Required task =
Convert the data below into a Markdown table with two columns, No. and Line. Give each line of the data its own row, numbered in order, and skip blank lines.

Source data
★ ★ ★

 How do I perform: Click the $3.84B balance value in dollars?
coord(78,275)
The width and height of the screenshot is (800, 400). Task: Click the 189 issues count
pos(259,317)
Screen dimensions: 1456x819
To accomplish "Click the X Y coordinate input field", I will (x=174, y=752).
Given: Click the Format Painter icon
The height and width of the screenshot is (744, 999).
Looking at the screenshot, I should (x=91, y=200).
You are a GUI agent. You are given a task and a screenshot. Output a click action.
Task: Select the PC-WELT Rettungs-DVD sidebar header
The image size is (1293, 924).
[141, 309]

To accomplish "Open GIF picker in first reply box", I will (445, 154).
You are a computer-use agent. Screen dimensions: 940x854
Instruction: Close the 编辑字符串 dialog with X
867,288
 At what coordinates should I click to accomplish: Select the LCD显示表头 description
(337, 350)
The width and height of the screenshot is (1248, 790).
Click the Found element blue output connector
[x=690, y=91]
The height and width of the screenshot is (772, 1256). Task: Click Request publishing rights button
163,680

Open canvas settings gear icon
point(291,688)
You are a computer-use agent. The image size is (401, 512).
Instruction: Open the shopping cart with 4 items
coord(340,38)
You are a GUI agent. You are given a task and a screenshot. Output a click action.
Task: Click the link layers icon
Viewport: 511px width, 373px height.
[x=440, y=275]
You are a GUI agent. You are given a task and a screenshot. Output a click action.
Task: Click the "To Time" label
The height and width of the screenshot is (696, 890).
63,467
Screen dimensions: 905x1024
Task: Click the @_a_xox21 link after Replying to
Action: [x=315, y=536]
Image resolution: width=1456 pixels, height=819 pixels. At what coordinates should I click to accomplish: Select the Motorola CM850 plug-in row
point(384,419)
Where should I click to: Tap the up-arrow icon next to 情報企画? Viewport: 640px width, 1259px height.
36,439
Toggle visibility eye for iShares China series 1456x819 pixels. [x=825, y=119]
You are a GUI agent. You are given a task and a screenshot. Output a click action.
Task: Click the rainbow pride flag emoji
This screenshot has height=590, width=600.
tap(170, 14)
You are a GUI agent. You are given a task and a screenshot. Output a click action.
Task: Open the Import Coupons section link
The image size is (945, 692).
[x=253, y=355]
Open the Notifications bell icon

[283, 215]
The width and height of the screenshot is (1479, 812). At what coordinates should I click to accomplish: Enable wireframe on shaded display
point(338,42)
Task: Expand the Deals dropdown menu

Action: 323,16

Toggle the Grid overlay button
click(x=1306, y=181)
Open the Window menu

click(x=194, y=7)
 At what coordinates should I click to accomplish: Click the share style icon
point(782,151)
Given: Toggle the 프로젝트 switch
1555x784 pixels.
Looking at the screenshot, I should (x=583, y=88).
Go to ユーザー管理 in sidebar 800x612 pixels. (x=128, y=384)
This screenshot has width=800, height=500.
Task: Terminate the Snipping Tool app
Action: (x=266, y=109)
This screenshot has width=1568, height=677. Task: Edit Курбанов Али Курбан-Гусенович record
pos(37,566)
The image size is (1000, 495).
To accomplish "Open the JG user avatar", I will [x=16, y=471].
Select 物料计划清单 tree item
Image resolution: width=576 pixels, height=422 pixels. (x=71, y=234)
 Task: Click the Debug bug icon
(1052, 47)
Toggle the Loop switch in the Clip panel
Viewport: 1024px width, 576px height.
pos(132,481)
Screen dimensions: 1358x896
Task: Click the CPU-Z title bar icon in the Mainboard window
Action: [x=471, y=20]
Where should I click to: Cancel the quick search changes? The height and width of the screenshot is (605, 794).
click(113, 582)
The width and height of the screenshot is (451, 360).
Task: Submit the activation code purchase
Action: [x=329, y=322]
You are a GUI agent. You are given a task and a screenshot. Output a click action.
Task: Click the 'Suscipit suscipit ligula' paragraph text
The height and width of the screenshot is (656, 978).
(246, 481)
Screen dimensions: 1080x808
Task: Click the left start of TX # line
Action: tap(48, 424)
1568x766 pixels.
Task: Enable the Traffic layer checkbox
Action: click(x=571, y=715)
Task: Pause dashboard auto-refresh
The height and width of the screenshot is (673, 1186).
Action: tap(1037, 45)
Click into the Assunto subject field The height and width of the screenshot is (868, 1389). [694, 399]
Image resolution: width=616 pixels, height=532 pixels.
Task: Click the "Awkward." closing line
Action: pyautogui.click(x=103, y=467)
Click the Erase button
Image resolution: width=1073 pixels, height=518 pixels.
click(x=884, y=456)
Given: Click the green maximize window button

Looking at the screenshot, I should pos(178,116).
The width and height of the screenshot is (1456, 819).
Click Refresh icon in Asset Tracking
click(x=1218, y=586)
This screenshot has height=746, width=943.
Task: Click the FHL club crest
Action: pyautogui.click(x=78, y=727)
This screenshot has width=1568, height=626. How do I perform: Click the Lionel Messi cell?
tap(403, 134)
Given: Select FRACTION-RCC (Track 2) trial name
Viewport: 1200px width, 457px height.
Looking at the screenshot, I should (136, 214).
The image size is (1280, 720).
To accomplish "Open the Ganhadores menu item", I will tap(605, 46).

★ ★ ★

Written solution =
| No. | Line |
|---|---|
| 1 |  How do I perform: Click the $3.84B balance value in dollars? |
| 2 | coord(78,275) |
| 3 | The width and height of the screenshot is (800, 400). Task: Click the 189 issues count |
| 4 | pos(259,317) |
| 5 | Screen dimensions: 1456x819 |
| 6 | To accomplish "Click the X Y coordinate input field", I will (x=174, y=752). |
| 7 | Given: Click the Format Painter icon |
| 8 | The height and width of the screenshot is (744, 999). |
| 9 | Looking at the screenshot, I should (x=91, y=200). |
| 10 | You are a GUI agent. You are given a task and a screenshot. Output a click action. |
| 11 | Task: Select the PC-WELT Rettungs-DVD sidebar header |
| 12 | The image size is (1293, 924). |
| 13 | [141, 309] |
| 14 | To accomplish "Open GIF picker in first reply box", I will (445, 154). |
| 15 | You are a computer-use agent. Screen dimensions: 940x854 |
| 16 | Instruction: Close the 编辑字符串 dialog with X |
| 17 | 867,288 |
| 18 |  At what coordinates should I click to accomplish: Select the LCD显示表头 description |
| 19 | (337, 350) |
| 20 | The width and height of the screenshot is (1248, 790). |
| 21 | Click the Found element blue output connector |
| 22 | [x=690, y=91] |
| 23 | The height and width of the screenshot is (772, 1256). Task: Click Request publishing rights button |
| 24 | 163,680 |
| 25 | Open canvas settings gear icon |
| 26 | point(291,688) |
| 27 | You are a computer-use agent. The image size is (401, 512). |
| 28 | Instruction: Open the shopping cart with 4 items |
| 29 | coord(340,38) |
| 30 | You are a GUI agent. You are given a task and a screenshot. Output a click action. |
| 31 | Task: Click the link layers icon |
| 32 | Viewport: 511px width, 373px height. |
| 33 | [x=440, y=275] |
| 34 | You are a GUI agent. You are given a task and a screenshot. Output a click action. |
| 35 | Task: Click the "To Time" label |
| 36 | The height and width of the screenshot is (696, 890). |
| 37 | 63,467 |
| 38 | Screen dimensions: 905x1024 |
| 39 | Task: Click the @_a_xox21 link after Replying to |
| 40 | Action: [x=315, y=536] |
| 41 | Image resolution: width=1456 pixels, height=819 pixels. At what coordinates should I click to accomplish: Select the Motorola CM850 plug-in row |
| 42 | point(384,419) |
| 43 | Where should I click to: Tap the up-arrow icon next to 情報企画? Viewport: 640px width, 1259px height. |
| 44 | 36,439 |
| 45 | Toggle visibility eye for iShares China series 1456x819 pixels. [x=825, y=119] |
| 46 | You are a GUI agent. You are given a task and a screenshot. Output a click action. |
| 47 | Task: Click the rainbow pride flag emoji |
| 48 | This screenshot has height=590, width=600. |
| 49 | tap(170, 14) |
| 50 | You are a GUI agent. You are given a task and a screenshot. Output a click action. |
| 51 | Task: Open the Import Coupons section link |
| 52 | The image size is (945, 692). |
| 53 | [x=253, y=355] |
| 54 | Open the Notifications bell icon |
| 55 | [283, 215] |
| 56 | The width and height of the screenshot is (1479, 812). At what coordinates should I click to accomplish: Enable wireframe on shaded display |
| 57 | point(338,42) |
| 58 | Task: Expand the Deals dropdown menu |
| 59 | Action: 323,16 |
| 60 | Toggle the Grid overlay button |
| 61 | click(x=1306, y=181) |
| 62 | Open the Window menu |
| 63 | click(x=194, y=7) |
| 64 |  At what coordinates should I click to accomplish: Click the share style icon |
| 65 | point(782,151) |
| 66 | Given: Toggle the 프로젝트 switch |
| 67 | 1555x784 pixels. |
| 68 | Looking at the screenshot, I should (x=583, y=88). |
| 69 | Go to ユーザー管理 in sidebar 800x612 pixels. (x=128, y=384) |
| 70 | This screenshot has width=800, height=500. |
| 71 | Task: Terminate the Snipping Tool app |
| 72 | Action: (x=266, y=109) |
| 73 | This screenshot has width=1568, height=677. Task: Edit Курбанов Али Курбан-Гусенович record |
| 74 | pos(37,566) |
| 75 | The image size is (1000, 495). |
| 76 | To accomplish "Open the JG user avatar", I will [x=16, y=471]. |
| 77 | Select 物料计划清单 tree item |
| 78 | Image resolution: width=576 pixels, height=422 pixels. (x=71, y=234) |
| 79 |  Task: Click the Debug bug icon |
| 80 | (1052, 47) |
| 81 | Toggle the Loop switch in the Clip panel |
| 82 | Viewport: 1024px width, 576px height. |
| 83 | pos(132,481) |
| 84 | Screen dimensions: 1358x896 |
| 85 | Task: Click the CPU-Z title bar icon in the Mainboard window |
| 86 | Action: [x=471, y=20] |
| 87 | Where should I click to: Cancel the quick search changes? The height and width of the screenshot is (605, 794). |
| 88 | click(113, 582) |
| 89 | The width and height of the screenshot is (451, 360). |
| 90 | Task: Submit the activation code purchase |
| 91 | Action: [x=329, y=322] |
| 92 | You are a GUI agent. You are given a task and a screenshot. Output a click action. |
| 93 | Task: Click the 'Suscipit suscipit ligula' paragraph text |
| 94 | The height and width of the screenshot is (656, 978). |
| 95 | (246, 481) |
| 96 | Screen dimensions: 1080x808 |
| 97 | Task: Click the left start of TX # line |
| 98 | Action: tap(48, 424) |
| 99 | 1568x766 pixels. |
| 100 | Task: Enable the Traffic layer checkbox |
| 101 | Action: click(x=571, y=715) |
| 102 | Task: Pause dashboard auto-refresh |
| 103 | The height and width of the screenshot is (673, 1186). |
| 104 | Action: tap(1037, 45) |
| 105 | Click into the Assunto subject field The height and width of the screenshot is (868, 1389). [694, 399] |
| 106 | Image resolution: width=616 pixels, height=532 pixels. |
| 107 | Task: Click the "Awkward." closing line |
| 108 | Action: pyautogui.click(x=103, y=467) |
| 109 | Click the Erase button |
| 110 | Image resolution: width=1073 pixels, height=518 pixels. |
| 111 | click(x=884, y=456) |
| 112 | Given: Click the green maximize window button |
| 113 | Looking at the screenshot, I should pos(178,116). |
| 114 | The width and height of the screenshot is (1456, 819). |
| 115 | Click Refresh icon in Asset Tracking |
| 116 | click(x=1218, y=586) |
| 117 | This screenshot has height=746, width=943. |
| 118 | Task: Click the FHL club crest |
| 119 | Action: pyautogui.click(x=78, y=727) |
| 120 | This screenshot has width=1568, height=626. How do I perform: Click the Lionel Messi cell? |
| 121 | tap(403, 134) |
| 122 | Given: Select FRACTION-RCC (Track 2) trial name |
| 123 | Viewport: 1200px width, 457px height. |
| 124 | Looking at the screenshot, I should (136, 214). |
| 125 | The image size is (1280, 720). |
| 126 | To accomplish "Open the Ganhadores menu item", I will tap(605, 46). |